The report is the second in a two-part assessment of the coalition’s record on the NHS, the first part of which looked at the government’s reforms, concluding that the upheaval caused by the Health and Social Care Act was damaging and distracting. This new report assesses NHS performance under the coalition, finding that it held up well for the first three years of the parliament but has now deteriorated, with waiting times at their highest levels for a number of years and several key targets missed.
The report finds that the coalition has met its pledge to increase the NHS budget in real terms, with funding increasing by an average of 0.8 per cent a year in real terms over the parliament. Key findings include:
- the numbers of doctors and nurses have increased, while management costs have been significantly reduced (1)
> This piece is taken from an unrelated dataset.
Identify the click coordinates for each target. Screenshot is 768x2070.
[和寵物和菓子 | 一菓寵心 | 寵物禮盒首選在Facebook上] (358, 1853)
- patient experience remains positive, while public satisfaction with the NHS is at its second highest level ever (2)
- the number of health-care acquired infections has fallen, with cases of MRSA and C difficile at historically low levels (3).
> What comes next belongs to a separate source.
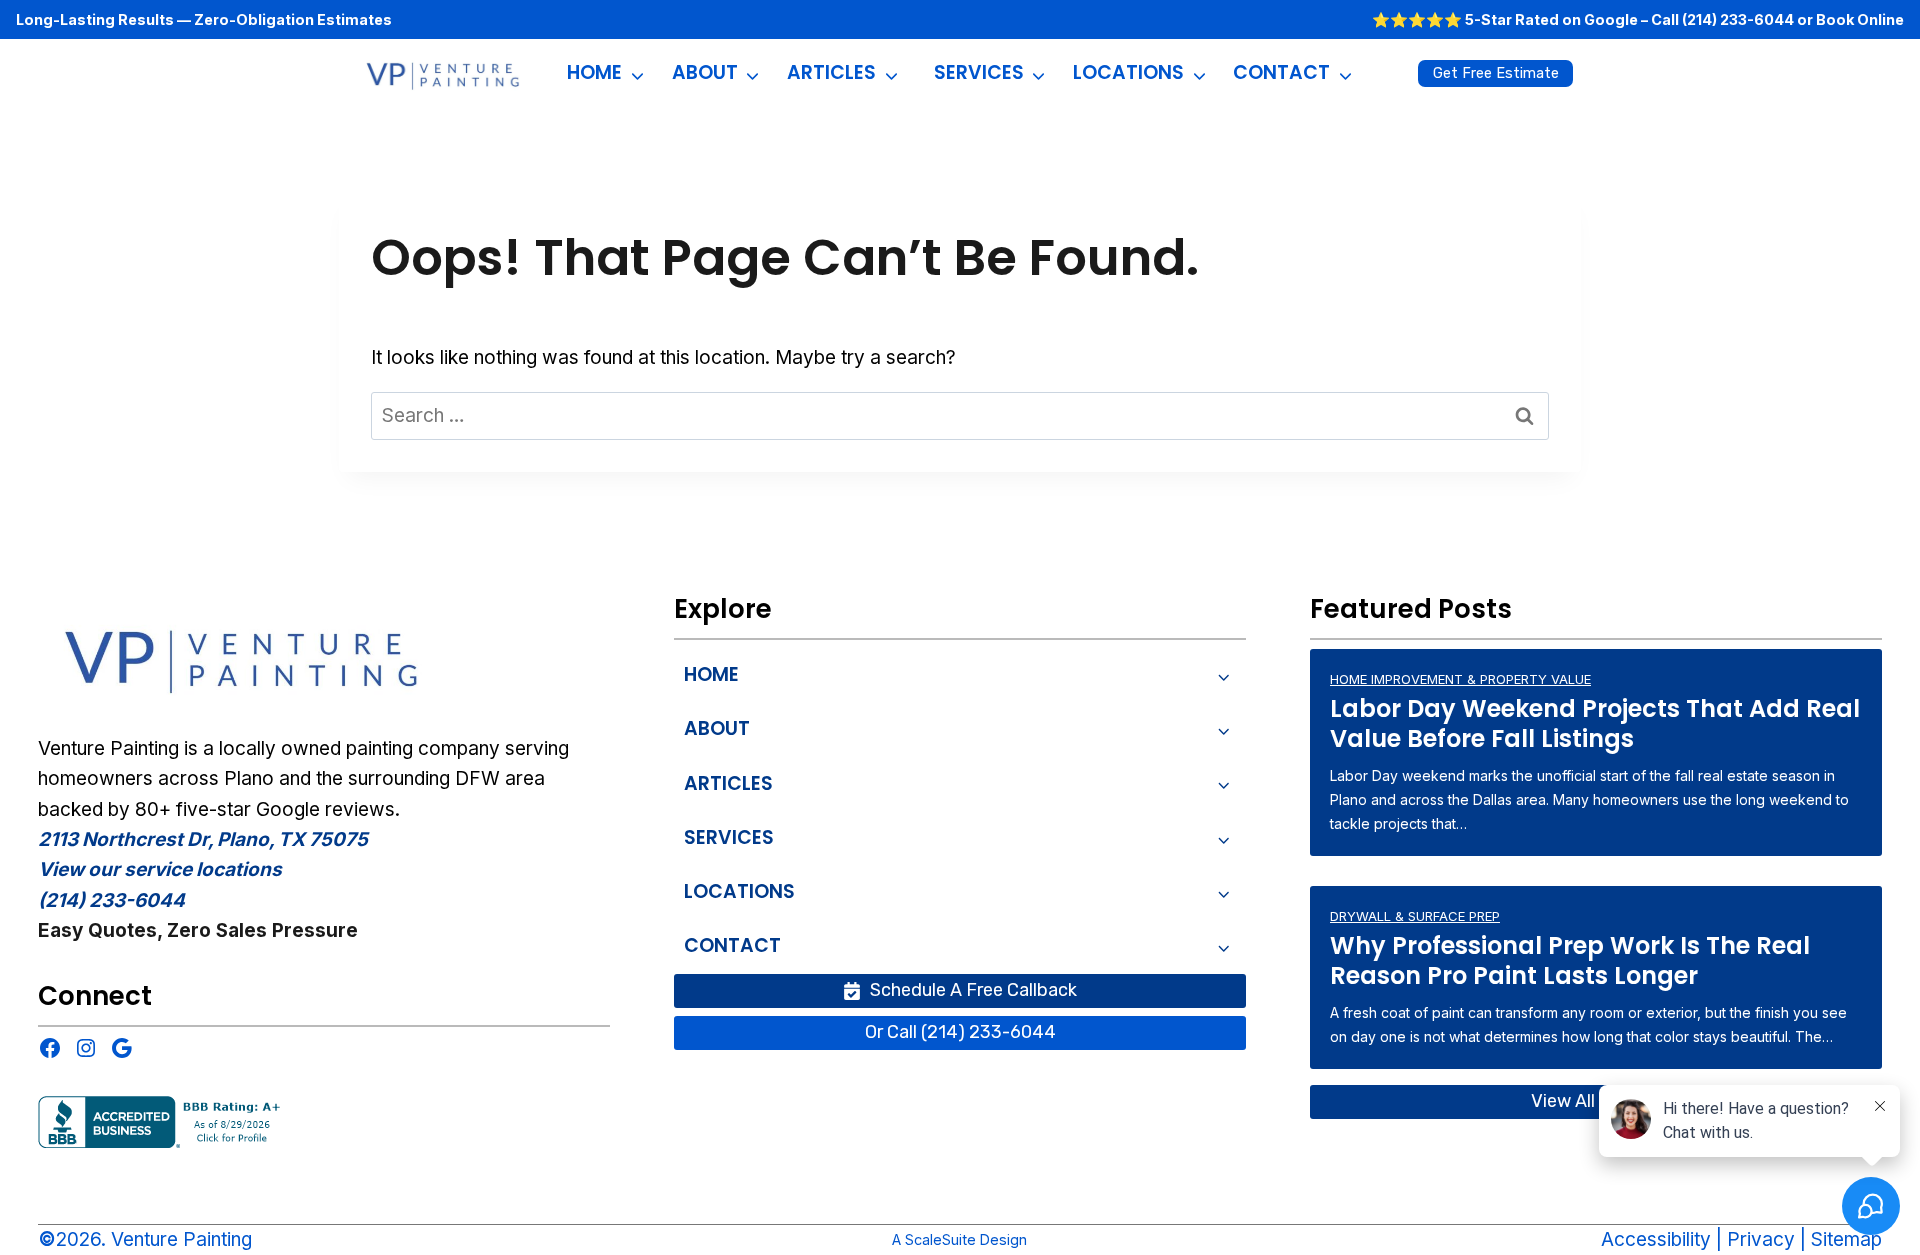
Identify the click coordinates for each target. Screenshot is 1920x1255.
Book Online (1860, 19)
However, with hospitals and other providers of care now overspending their budgets by more than £800 million, the report concludes that the NHS is likely to record a substantial deficit in the final year under the coalition. It finds that all areas of NHS care are feeling the strain, with general practice under huge pressure and concerns being raised about access to mental health services for vulnerable patients. Other findings include:
- target waiting times for A&E, hospital treatment and cancer treatment have all been missed towards the end of the parliament (4)
- hospital bed occupancy has increased to very high levels and delayed discharges have risen significantly over the past 12 months (5)
- there are signs that NHS staff are under significant pressure and morale is an increasing cause for concern (6).
The report also finds that the NHS has made some progress in improving efficiency, but that it cannot continue to rely on limiting staff salary increases, reducing the prices paid to hospitals for treatment and cutting management costs to deliver savings. Looking ahead, it signals that, while further efficiencies can be found, additional funding of £8 billion a year by 2020 is the minimum requirement for the NHS to continue to meet patient needs and maintain standards of care.
John Appleby, Chief Economist at The King’s Fund and the lead author of the report, said: ‘The next government will inherit a health service that has run out of money and is operating at the very edge of its limits. While the NHS has performed well in the face of huge challenges, there is now a real risk that patient care will deteriorate as service and financial pressures become overwhelming.
‘More optimistically, with the economy recovering, there could soon be an opportunity to think about public spending choices and the kind of health services we want in a fresh light. Future debate about the NHS should focus not on how parsimonious we need to be but on how generous we want to be.’